Cyber crime: Low risk high return
Crimes committed with the aid of technology allow bank robbers to steal money from banks without limits and without the risk of getting caught during the execution of the crime. Credit cards are being compromised not only by tens or by the hundreds but by hundreds of thousands. A highly knowledgeable hacker can steal the entire database of a bank containing bank accounts and credit card information, which are then sold like a normal commodity both offline and online. Debit and ATM cards are favorite targets of these cybercriminals. Once acquired, the information is used to clone cards and sent to money mules around the world to make cash withdrawals from ATM machines.
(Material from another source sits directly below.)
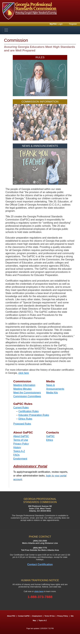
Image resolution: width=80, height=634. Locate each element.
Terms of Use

To add insult to injury, investigating and prosecuting cybercriminals is nothing similar to the way we deal with traditional crimes. Extracting and gathering digital evidence, not to mention presenting it in court, makes it more difficult for our law enforcement agencies to file a case and convict cybercriminals.
There is no doubt that cyber crime is a big threat to our social and economic security. The continuing sophistication of technology is polluting the minds and morals of our children. Cybercriminals are gaining grounds and taking advantage of the underground market, while we fall prey and helpless every time we connect ourselves to the internet. Norton’s 2016 cyber crime report showed that 689 million people in 21 countries experienced cyber crime including identity theft, money stolen from bank accounts and credit cards. And since 2015, victims spent US$126 billion globally dealing with internet crime.
According to the FBI, cyber crime represents an underground economy of $114 billion that is highly organized, employs expert hackers and operates like a legitimate global economy. Cyber crime is on the rise among American businesses and is costing the U.S. economy very badly. Cyber crime knows no boundaries. Everyone is a target. Governments, organizations, business and individuals are probable victims.
The cost needed to protect is very high while the cost required to commit cyber crime is very cheap. It is a low risk high return type of crime. To develop an end-to-end and highly effective protection means hiring the best of the best in the field. Policies and procedures must be reviewed and updated regularly, systems must be updated and tested periodically and people skills must be upgraded continuously.
Global effort needed to combat the cyber crime underground market
All of us will have to deal with cyber crime one way or another. But we cannot do it alone. The underground market has been growing due to the fact that the victims are unaware, businesses are not spending enough to protect their assets, organizations are too dependent and confident that they will not be attacked, and governments are too busy to prioritize this type of threat. Security devices are becoming more intelligent but more expensive. Cyber attacks are learning faster than security mitigations can react. Firewalls can be bypassed, Intrusion prevention systems can be defeated and antivirus solutions are not able to create patches quicker than needed.
Since the internet started, the cost of cyber crime has kept on growing by the millions of dollars, despite having created laws, implemented company policies and streamlined procedures. The global community needs to do more, we need to act fast, be decisive, aggressive and strategic. Coordination, cooperation, information sharing and responding quickly on a local, national and global level must be our cybersecurity imperative.